- _GOAL OF THE EXERCISE_
Would you please print exactly the lines that run from the one with "Task: Open the user menu three-dots icon" to the last line of the data, both included, without any pictures?

== DATA IN THIS EXERCISE ==

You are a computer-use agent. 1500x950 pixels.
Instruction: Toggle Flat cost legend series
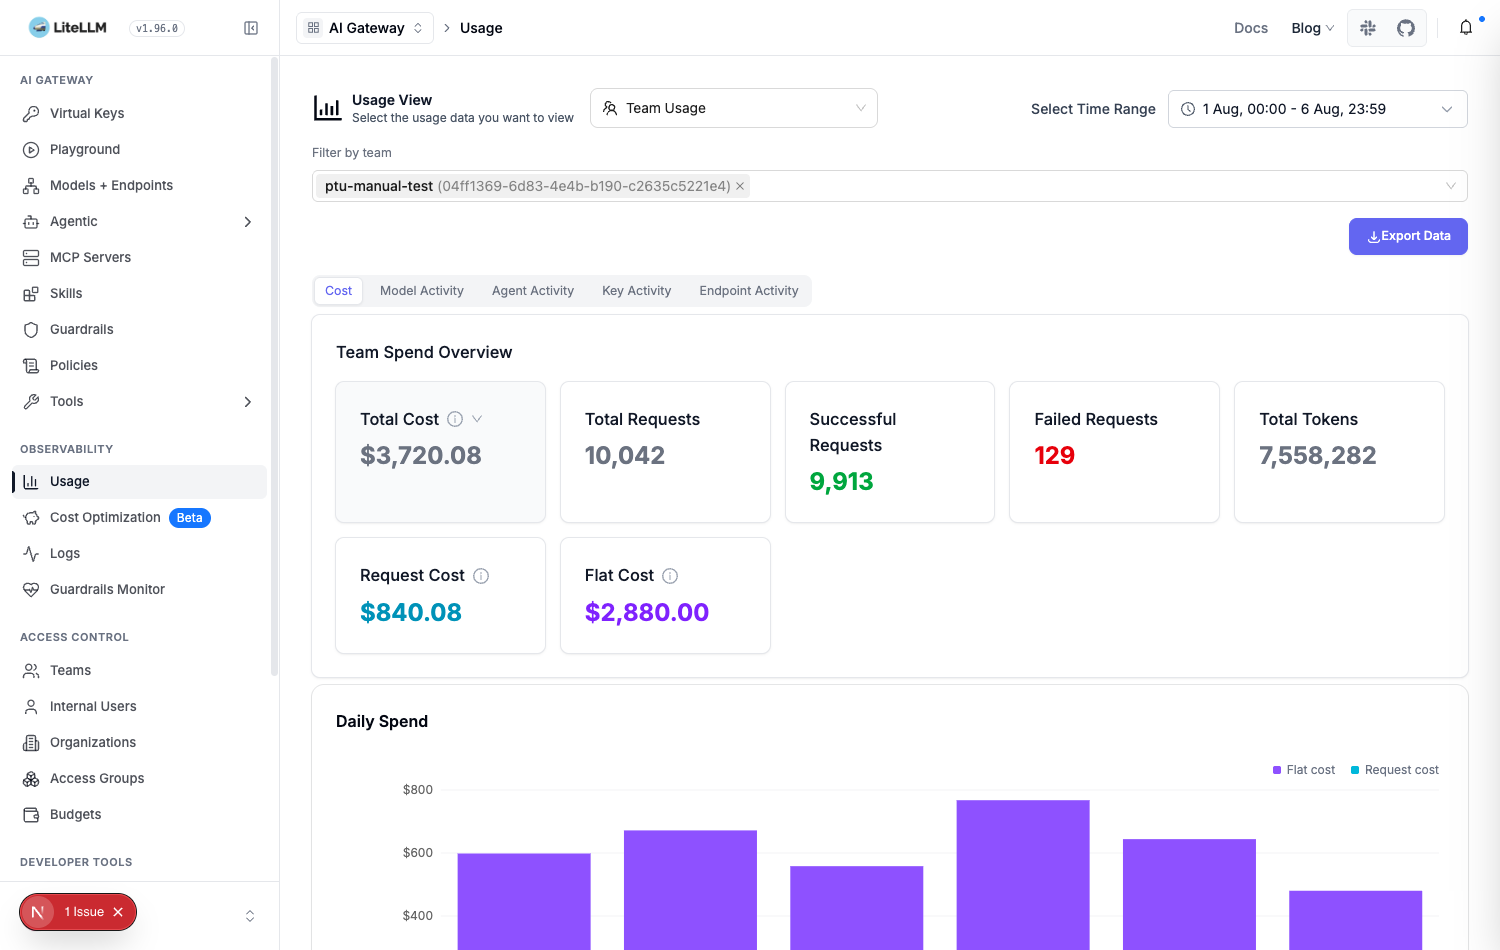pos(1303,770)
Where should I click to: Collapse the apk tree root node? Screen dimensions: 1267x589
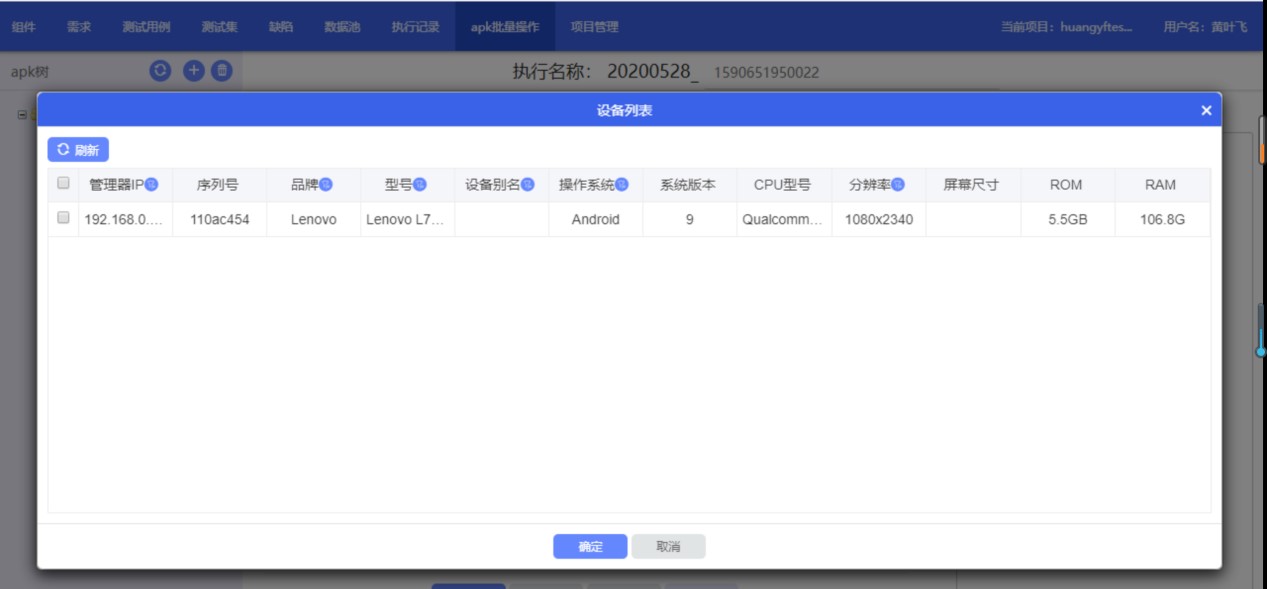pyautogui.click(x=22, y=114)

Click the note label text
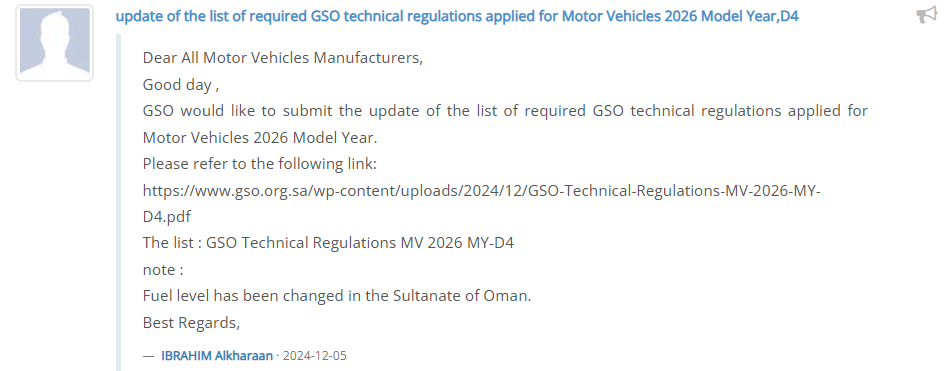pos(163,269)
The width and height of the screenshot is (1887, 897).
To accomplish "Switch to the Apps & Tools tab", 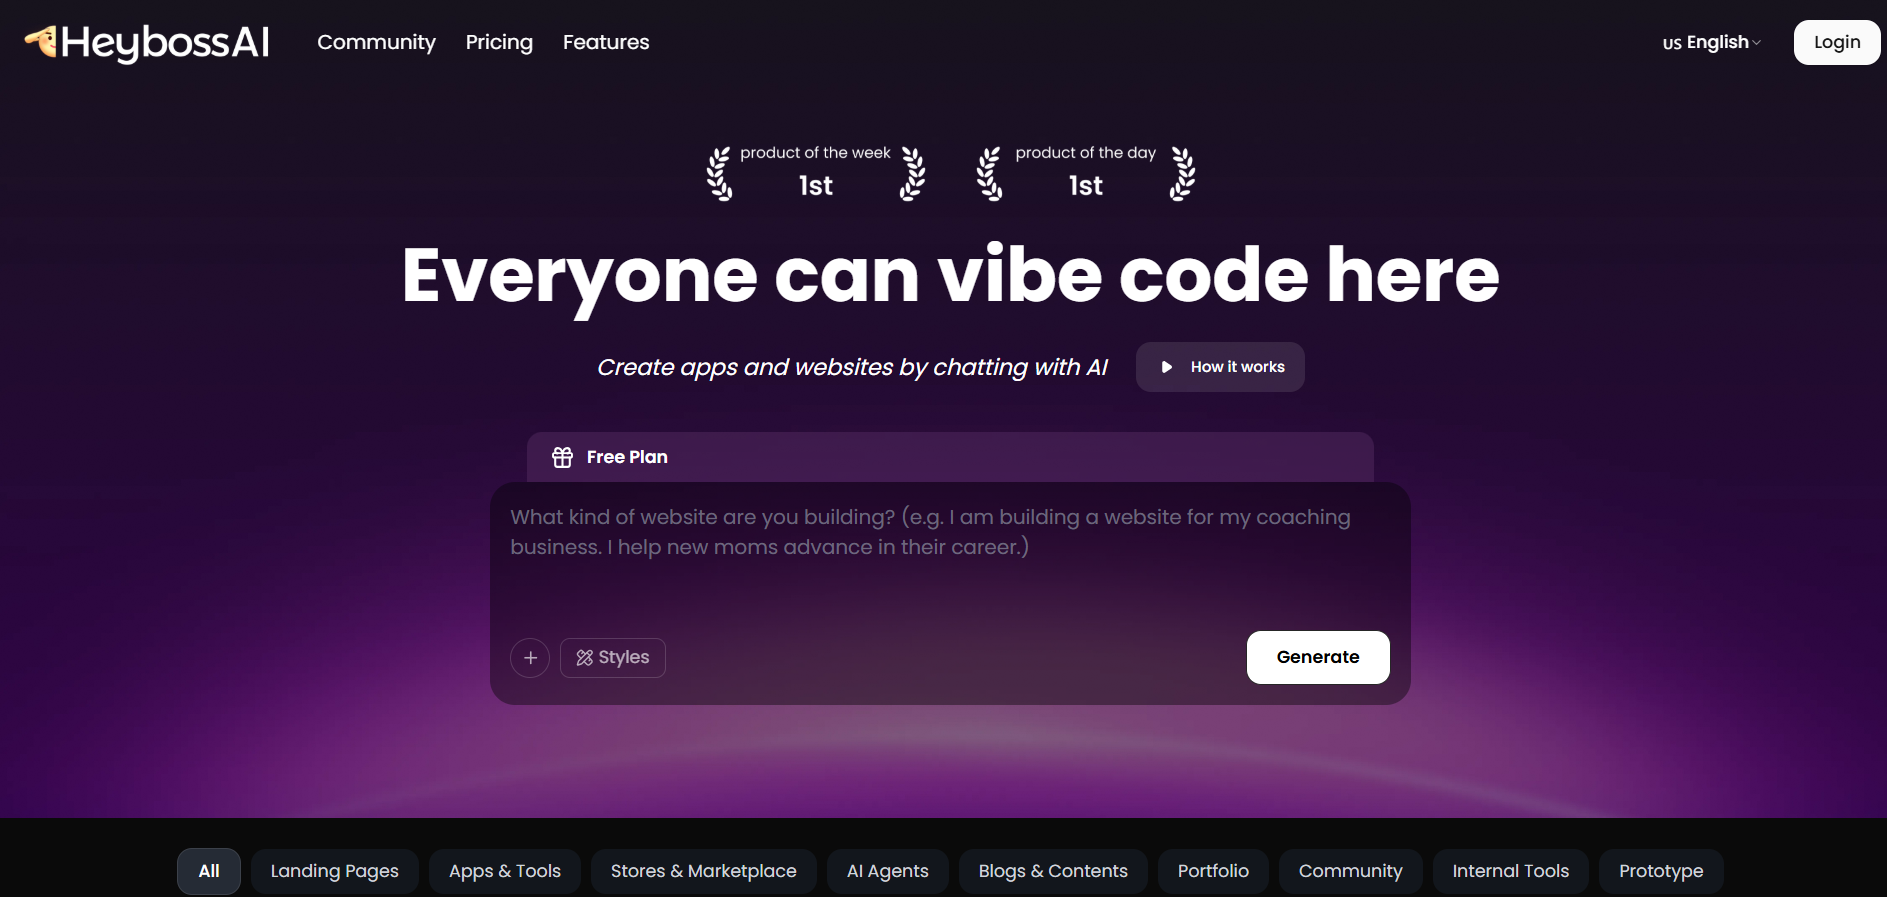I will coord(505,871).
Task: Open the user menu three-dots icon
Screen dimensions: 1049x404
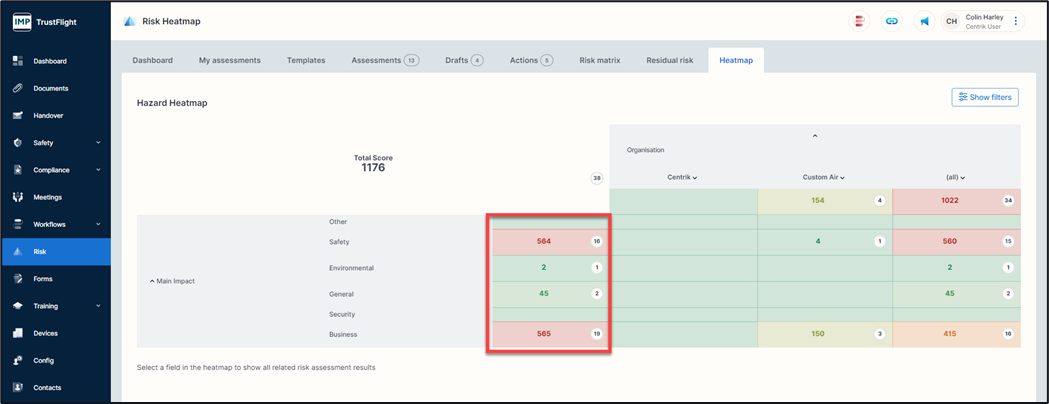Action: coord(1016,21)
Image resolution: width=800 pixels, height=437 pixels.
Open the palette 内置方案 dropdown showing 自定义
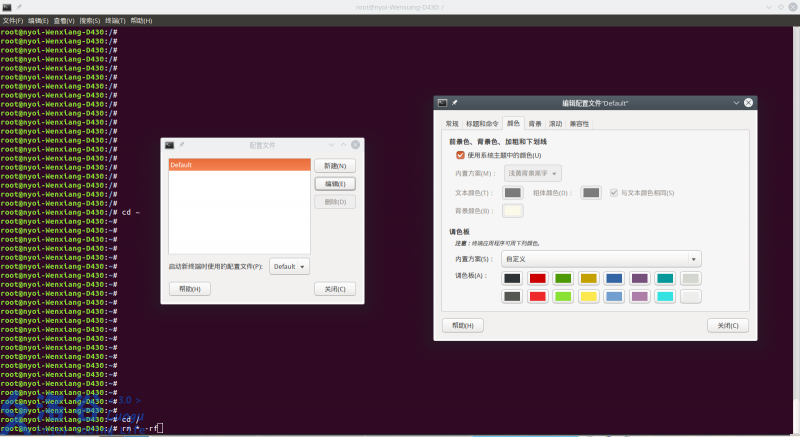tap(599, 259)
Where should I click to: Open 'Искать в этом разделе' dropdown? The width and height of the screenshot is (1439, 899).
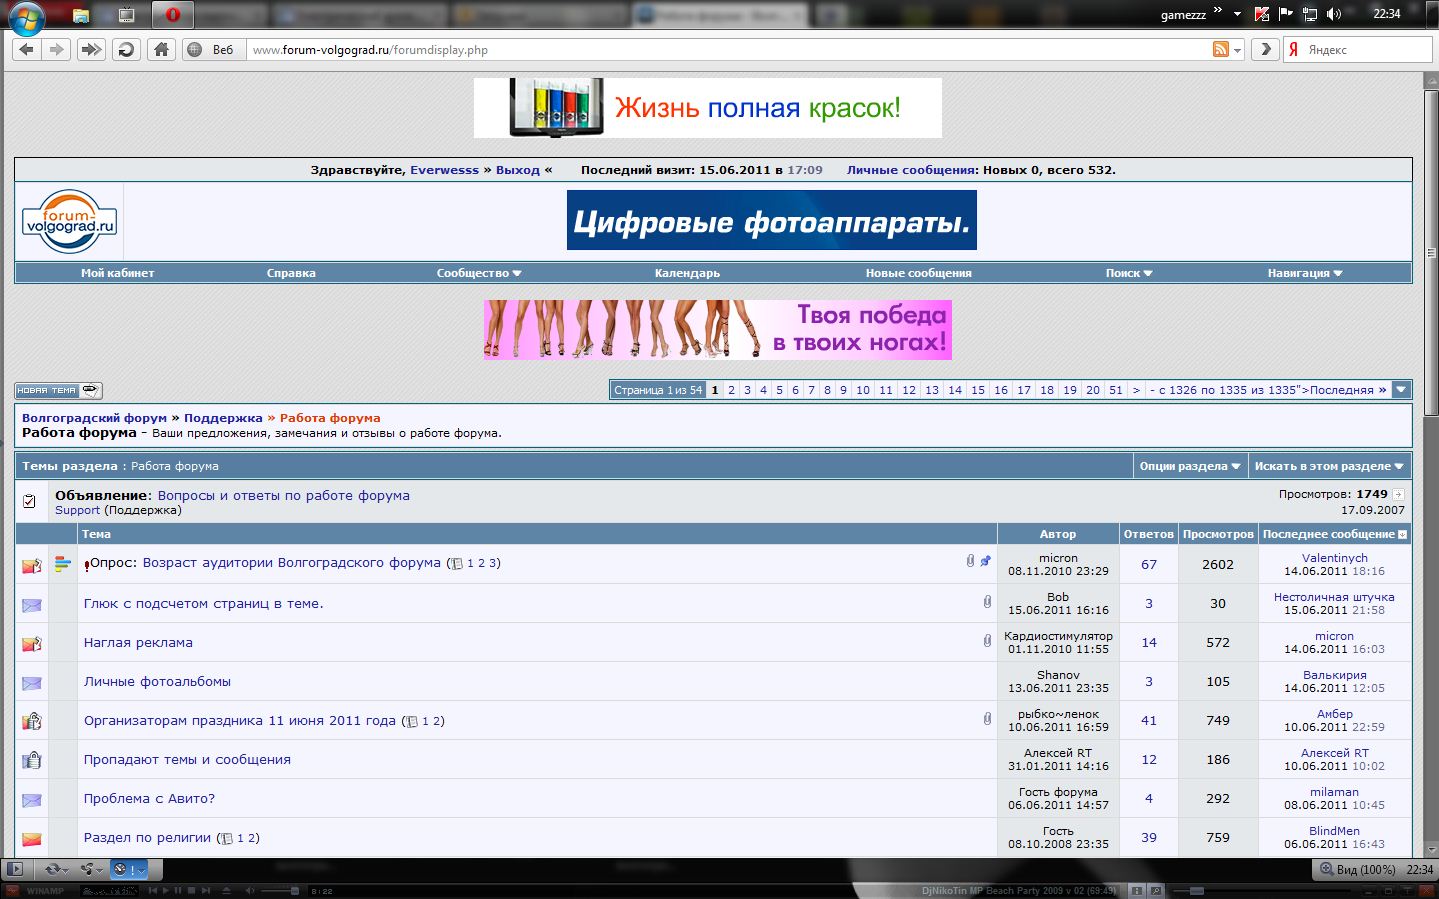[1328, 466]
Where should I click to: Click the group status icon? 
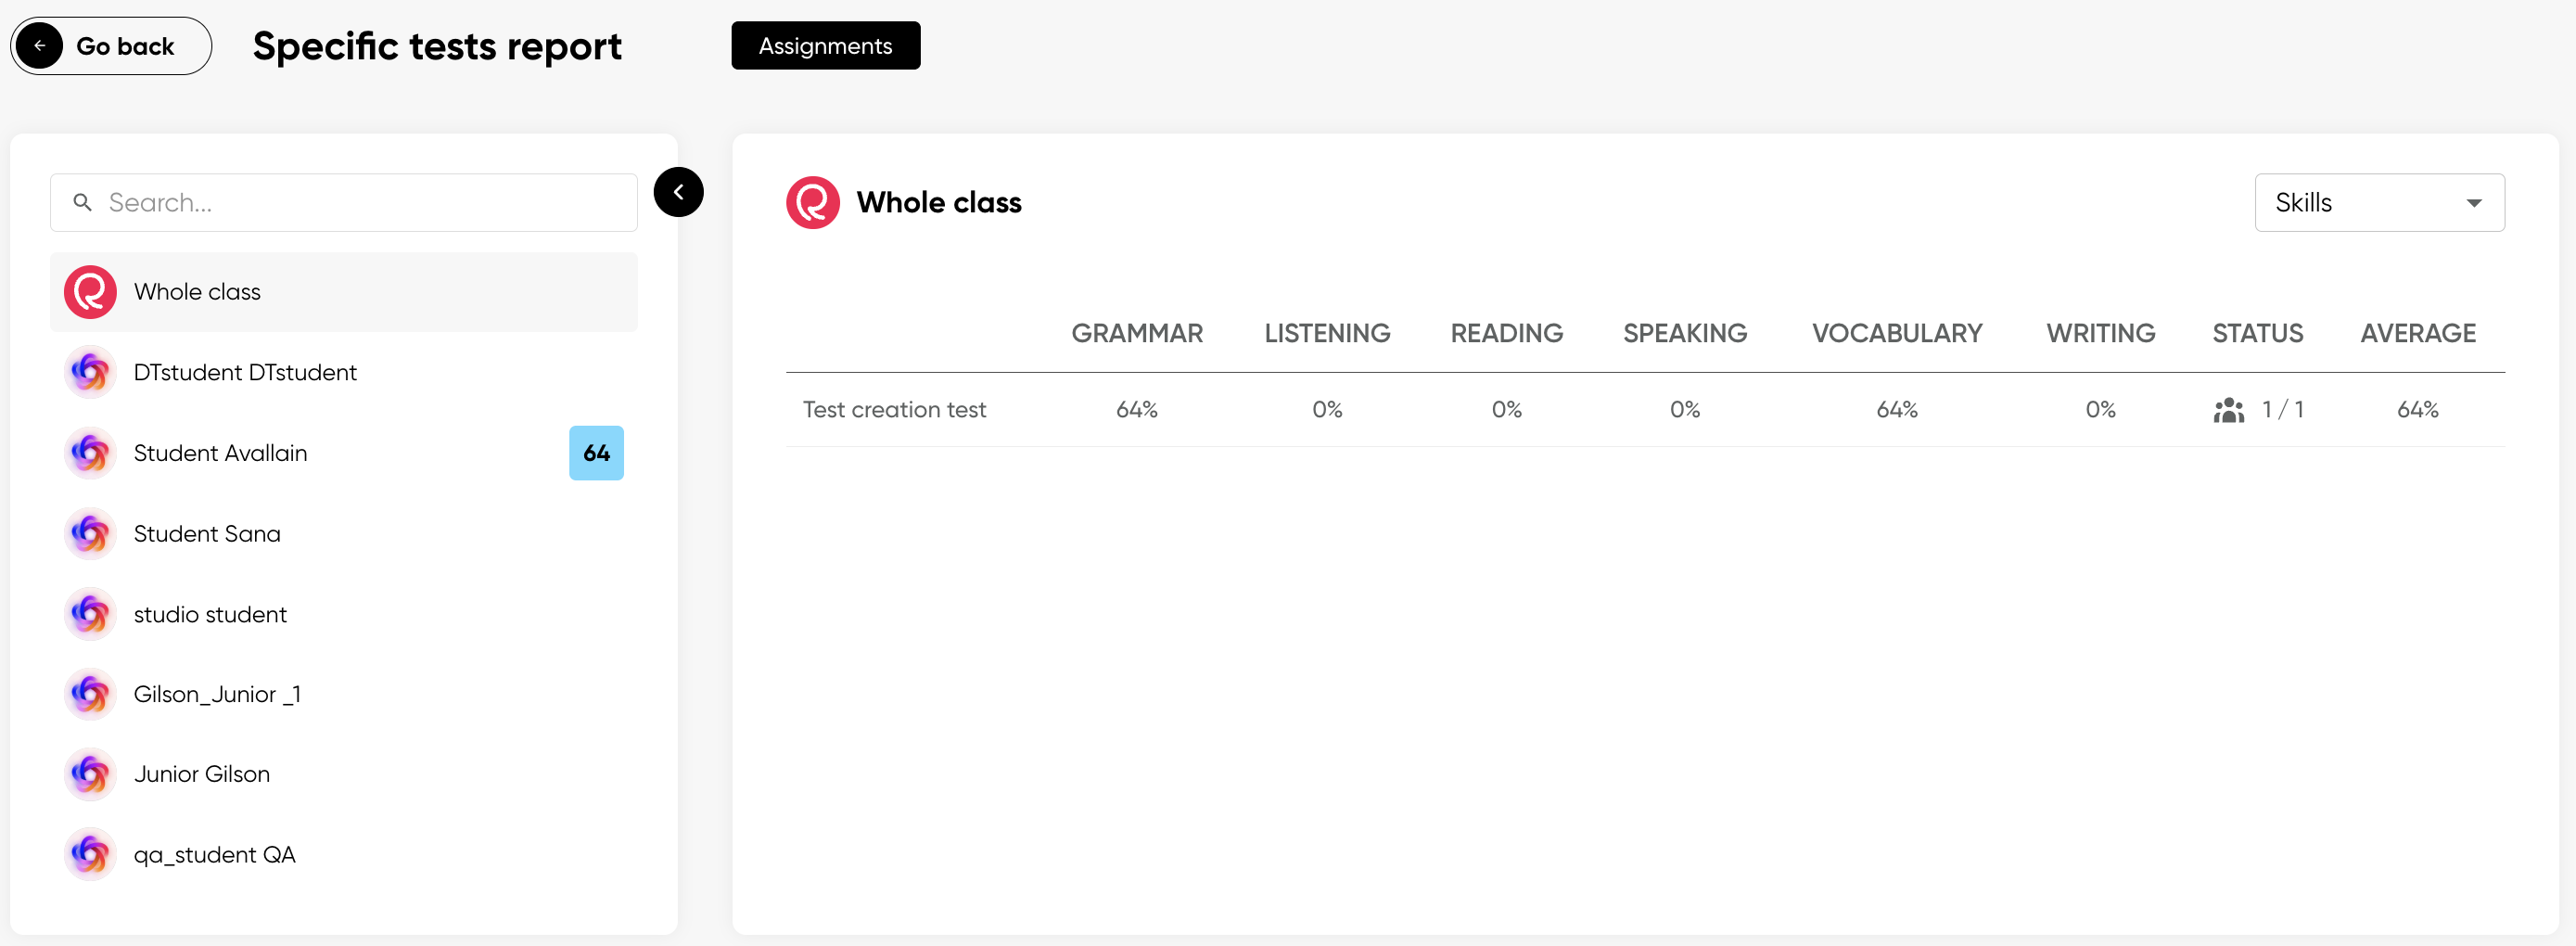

===

- _WRITTEN RESPONSE_
Task: Open the user menu three-dots icon
Screen dimensions: 1049x404
Action: coord(1016,21)
Image resolution: width=800 pixels, height=437 pixels.
Open the palette 内置方案 dropdown showing 自定义
tap(599, 259)
Where should I click to: Open 'Искать в этом разделе' dropdown? The width and height of the screenshot is (1439, 899).
[1328, 466]
Where should I click to: Click the group status icon? 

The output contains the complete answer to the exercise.